Mas tudo mudou e hoje o Porto é uma cidade vibrante. Para tal muito contribuiu a mudança de paradigma dos agentes turísticos. A ideia do turista pé descalço que não interessa foi deixada para trás. Todas as bolsas são boas para o tecido empresarial de uma cidade e de uma região. Os portuenses já tinham o património e empenharam-se em proporcionar experiências diferenciadoras a quem os visita.

Às igrejas e habitações, junta-se a gastronomia. A Francesinha saiu d’A Regaleira, ganhou carta de alforria e é quase aos 70 anos, é hoje tida como uma das dez melhores sanduiches do mundo. A ela aliam-se as tripas como prato identitário da cidade e o Vinho do Porto que é um dos seus melhores embaixadores.
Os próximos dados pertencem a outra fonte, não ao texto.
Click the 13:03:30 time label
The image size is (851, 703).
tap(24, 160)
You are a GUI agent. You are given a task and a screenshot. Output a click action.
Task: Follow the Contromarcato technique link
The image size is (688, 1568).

Há a tradição e a modernidade. Há o rio Douro, os cruzeiros, as caves mesmo ali ao lado e todo o norte de Portugal. O Porto fez-se cabeça de cartaz de uma região ímpar. Quem chega hoje ao Porto pode vir à procura apenas do destino citadino ou de todo o norte. Muitos – a maiora – chega através das companhias low-cost que mostraram ser uma aposta válida.

O Porto soube reinventar-se.

Por isso, hoje é uma alegria andar pelas ruas do Porto e fruir do fluxo constante de pessoas de todas as nacionalidades. Há galerias, museus, restaurantes e cafés para todos os gostos. Há experiências diferenciadas. Mas acima de tudo, há cor. Já não é em tons pardacentos de milhafre ferido que o Porto se apresenta e atravessar a Ponte D. Luiz é hoje um colírio para os olhos.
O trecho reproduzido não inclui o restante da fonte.